◆ What the exercise asks ◆
Please reproduce every one of the records below word for word, leaving out the pictures.

◆ Available records ◆
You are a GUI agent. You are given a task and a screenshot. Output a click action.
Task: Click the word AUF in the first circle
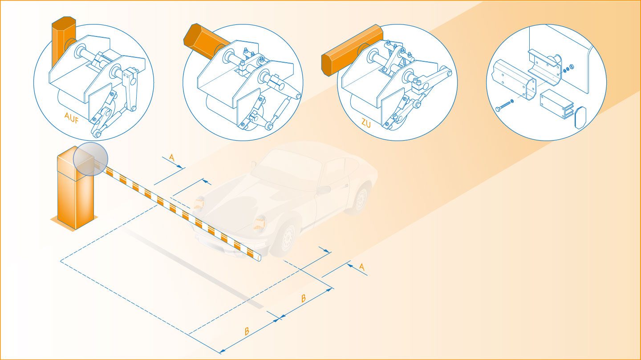(72, 117)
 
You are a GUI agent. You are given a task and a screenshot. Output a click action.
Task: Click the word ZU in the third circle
(366, 123)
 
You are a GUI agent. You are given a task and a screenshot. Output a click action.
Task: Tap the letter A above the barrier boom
(172, 158)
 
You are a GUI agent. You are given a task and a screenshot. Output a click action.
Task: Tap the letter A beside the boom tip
(362, 267)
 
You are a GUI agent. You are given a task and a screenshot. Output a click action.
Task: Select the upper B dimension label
(304, 298)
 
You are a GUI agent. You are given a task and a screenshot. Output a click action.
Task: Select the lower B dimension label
(247, 332)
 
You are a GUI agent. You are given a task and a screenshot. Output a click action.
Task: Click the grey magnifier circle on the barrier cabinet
(90, 159)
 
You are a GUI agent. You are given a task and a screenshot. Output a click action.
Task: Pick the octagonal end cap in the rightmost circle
(580, 117)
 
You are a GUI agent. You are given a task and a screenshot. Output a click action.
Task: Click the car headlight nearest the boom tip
(259, 223)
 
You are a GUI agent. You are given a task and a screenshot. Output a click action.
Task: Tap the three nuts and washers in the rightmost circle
(568, 69)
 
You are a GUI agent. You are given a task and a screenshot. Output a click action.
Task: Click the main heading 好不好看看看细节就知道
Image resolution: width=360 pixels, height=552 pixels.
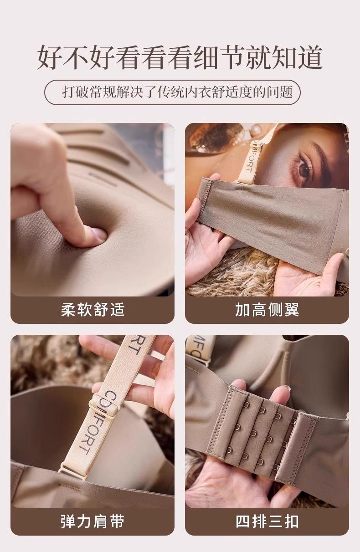(x=180, y=57)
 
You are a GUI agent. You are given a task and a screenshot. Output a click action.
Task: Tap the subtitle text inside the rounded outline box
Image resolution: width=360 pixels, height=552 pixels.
(x=178, y=92)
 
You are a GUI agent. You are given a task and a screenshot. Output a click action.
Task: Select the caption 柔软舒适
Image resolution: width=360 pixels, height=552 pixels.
(x=93, y=310)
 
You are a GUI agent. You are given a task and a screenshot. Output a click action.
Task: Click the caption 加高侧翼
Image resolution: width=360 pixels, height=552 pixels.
(x=267, y=310)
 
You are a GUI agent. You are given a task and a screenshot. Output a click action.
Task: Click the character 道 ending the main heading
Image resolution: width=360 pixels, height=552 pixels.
(x=310, y=57)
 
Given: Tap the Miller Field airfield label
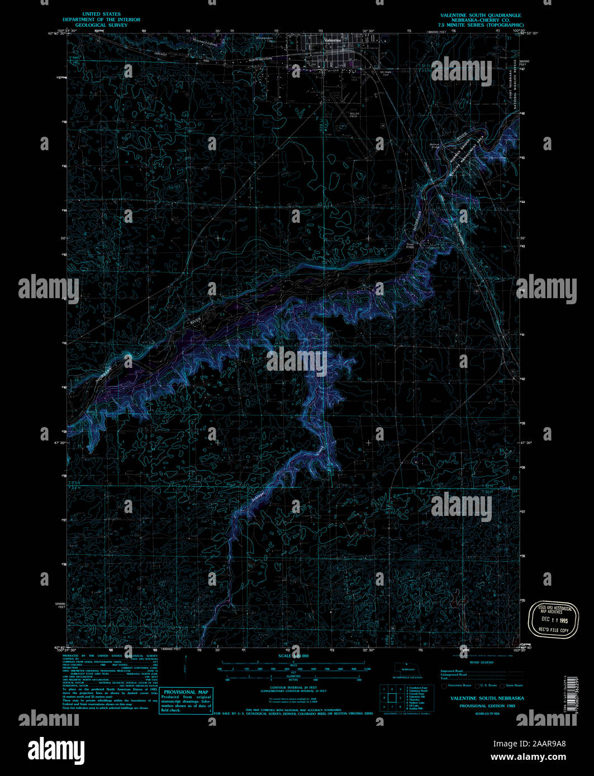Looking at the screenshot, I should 354,114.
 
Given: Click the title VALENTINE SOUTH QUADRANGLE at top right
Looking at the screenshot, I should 480,15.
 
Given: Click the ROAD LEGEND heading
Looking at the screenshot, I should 482,662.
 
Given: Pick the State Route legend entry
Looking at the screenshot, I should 512,685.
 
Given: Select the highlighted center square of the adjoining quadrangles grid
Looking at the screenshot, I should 393,697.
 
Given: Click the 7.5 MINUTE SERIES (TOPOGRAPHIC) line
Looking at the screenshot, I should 480,26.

◆ Solution to this problem ◆
You are a GUI agent. You are given a task and a screenshot. Output a click action.
Task: Click the word AUF in the first circle
(72, 117)
 
You are a GUI agent. You are given a task and a screenshot. Output a click action.
Task: Click the word ZU in the third circle
(366, 123)
 
You are a GUI agent. You are given a task and a screenshot. Output a click action.
Task: Tap the letter A above the barrier boom
(172, 158)
 
You are a GUI agent. You are given a task and a screenshot. Output a click action.
Task: Tap the letter A beside the boom tip
(362, 267)
 
You are a GUI agent. You are given a task and a screenshot. Output a click action.
Task: Select the upper B dimension label
(304, 298)
 
You are a GUI agent. You are given a task and a screenshot. Output a click action.
Task: Select the lower B dimension label
(247, 332)
 
You are a GUI agent. You are given a task and a screenshot. Output a click action.
Task: Click the grey magnifier circle on the barrier cabinet
(90, 159)
 
You are a GUI agent. You are given a task and a screenshot. Output a click action.
Task: Pick the octagonal end cap in the rightmost circle
(580, 117)
 
You are a GUI agent. You are given a task and a screenshot. Output a click action.
Task: Click the car headlight nearest the boom tip
(259, 223)
 
You are a GUI agent. You are given a task and a screenshot. Output a click action.
Task: Tap the three nuts and washers in the rightmost circle
(568, 69)
 
You are a GUI agent. You are given a task and a screenshot. Output a click action.
Task: Click the main heading 好不好看看看细节就知道
Image resolution: width=360 pixels, height=552 pixels.
(x=180, y=57)
 
You are a GUI agent. You are given a task and a screenshot. Output a click action.
Task: Tap the subtitle text inside the rounded outline box
Image resolution: width=360 pixels, height=552 pixels.
(x=178, y=92)
 
You are a GUI agent. You are given a task and a screenshot. Output a click action.
Task: Select the caption 柔软舒适
Image resolution: width=360 pixels, height=552 pixels.
(x=93, y=310)
 
You are a GUI agent. You are given a task and a screenshot. Output a click action.
Task: Click the caption 加高侧翼
Image resolution: width=360 pixels, height=552 pixels.
(x=267, y=310)
 
You are a GUI agent. You are given a task and a screenshot. Output a click action.
Task: Click the character 道 ending the main heading
Image resolution: width=360 pixels, height=552 pixels.
(x=310, y=57)
 
Given: Tap the Miller Field airfield label
Looking at the screenshot, I should 354,114.
 
Given: Click the title VALENTINE SOUTH QUADRANGLE at top right
Looking at the screenshot, I should 480,15.
 
Given: Click the ROAD LEGEND heading
Looking at the screenshot, I should 482,662.
 
Given: Pick the State Route legend entry
Looking at the screenshot, I should 512,685.
 
Given: Select the highlighted center square of the adjoining quadrangles grid
Looking at the screenshot, I should 393,697.
 
Given: Click the 7.5 MINUTE SERIES (TOPOGRAPHIC) line
Looking at the screenshot, I should 480,26.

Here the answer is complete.